Sydney-Avusturalya’lı şarkıcı/söz yazarı Marcus Gordon‘un akustik gitar ve folk şarkılardan oluşan solo projesi olarak başlayıp erkek kardeşi Liam Gordon‘un gitarını eline alması ardından baterist Nath Mansfield ve bass gitara Nic Malouf‘un da ekibe dahil olması ile kurulan Spookyland, yayınladıkları ilk EP’leri Rock And Roll Weakling ile Keşif Sahnesi’nin bu haftaki konuğu olmaya hak kazandı.

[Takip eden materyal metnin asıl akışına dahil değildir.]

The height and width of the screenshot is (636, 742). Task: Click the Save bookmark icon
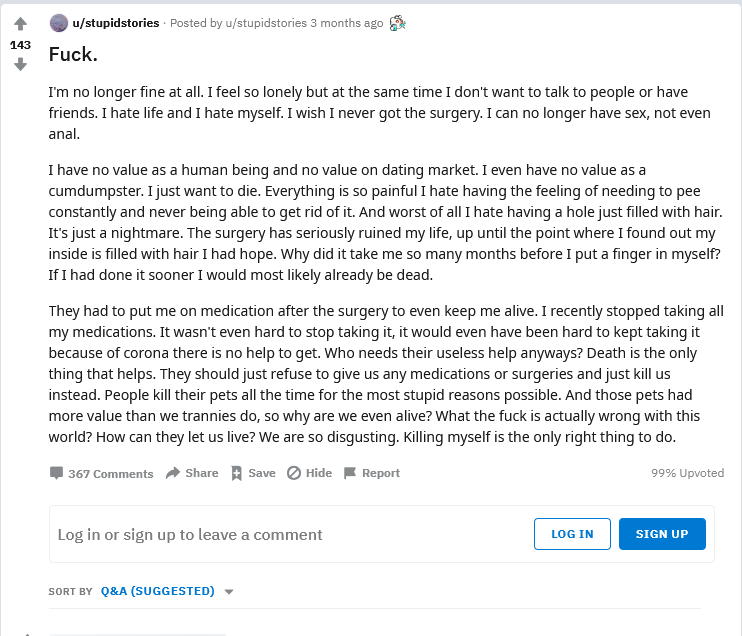click(236, 473)
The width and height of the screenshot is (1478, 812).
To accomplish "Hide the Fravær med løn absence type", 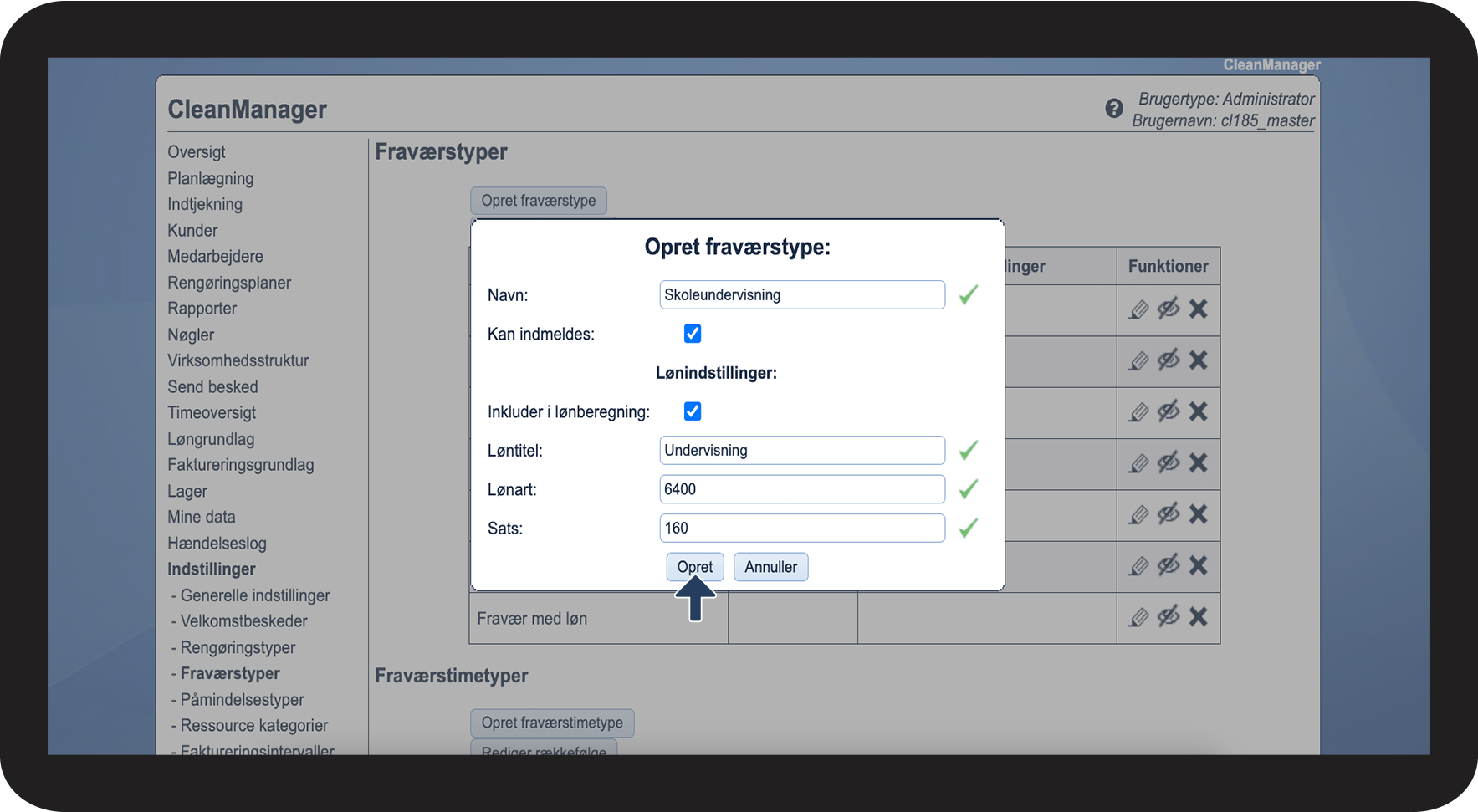I will (x=1169, y=616).
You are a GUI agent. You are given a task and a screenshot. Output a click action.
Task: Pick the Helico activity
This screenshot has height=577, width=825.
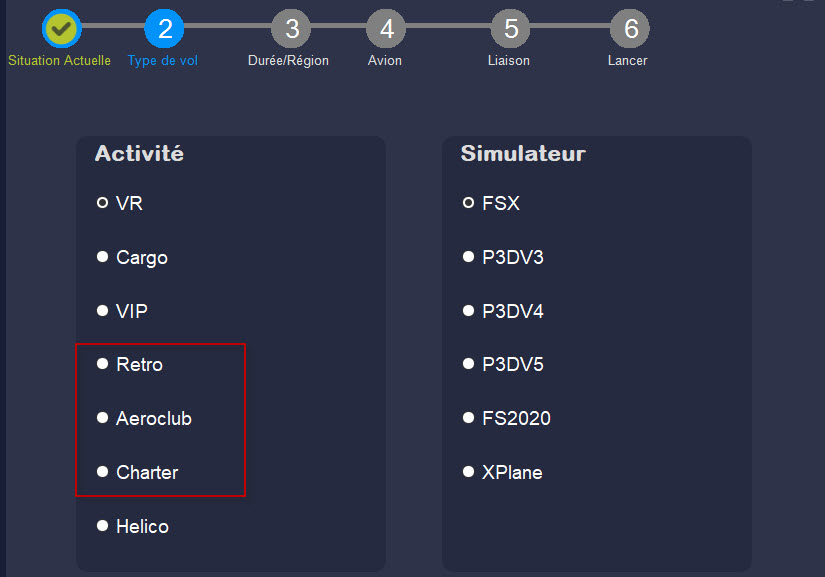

Şarkılarda bolca rastladığımız, Marcus’un küstah ve melankonik yorumuyla birleştiğinde ortaya pek şahane bir sonuç çıkartan reverb gitarların fazla kullanımının yeni yetme müzisyenlerin kaçış noktası olarak görülmesi ve kaliteyi düşürdüğü bariz olmasına rağmen, kendilerine has teknikleri ile folk müziğin americana, shoegaze ve  dark blues tonlarında gezdiği Spookyland,  dinleyiciye farklı bir ortam hazırlamış.

Daha en başta çocukluklarından bu yana dinledikleri Bob Dylan‘dan ne kadar etkilendiklerini açıkça göstermesinin ardından giderek daha eğlenceli bir hal alan ve aynı zamanda ikinci video kliplerini çektikleri “Rock And Roll Weakling” ile başlayan dört şarkılık EP’e sahipler. Marcus’un lisede dahil olduğu bir gruptan sözlerinin anlamsızca olduğunu belirttiği, ilkel bir enerji ve yalnızca riff’lerden ortaya çıkan “Blood In The Rain“, ikici dalga garage rock’ın en iyi isimlerinden Black Rebel Motorcycle havasıyla sizi yakalıyor. Sonrasında ilk single ve video klip çalışmaları “The Silly Fucking Thing“, prodüktörleri yardımıyla tabiri caizse daha “dreamy” hale getirilip günümüze uyarlanan altyapısıyla albümde yerini almış. Kendi kendine büyüyen ve diğer hepsinden çok farklı olmasıyla dikkat çeken, belki de EP’nin en iyi şarkısı “Adventure  Song“, bana hem tüm Rock And Roll Weakling‘i sevdirirken hem de albüme muhteşem bir kapanış yapıyor.

Marcus Gordon’un belki de ortak bir kararla video ve röportajlarda kendini çok fazla ön plana çıkardığını düşünmem dışında, Spookyland gelecek projeler adına heycan duyduğum bir grup olarak yerini almış bulunuyor.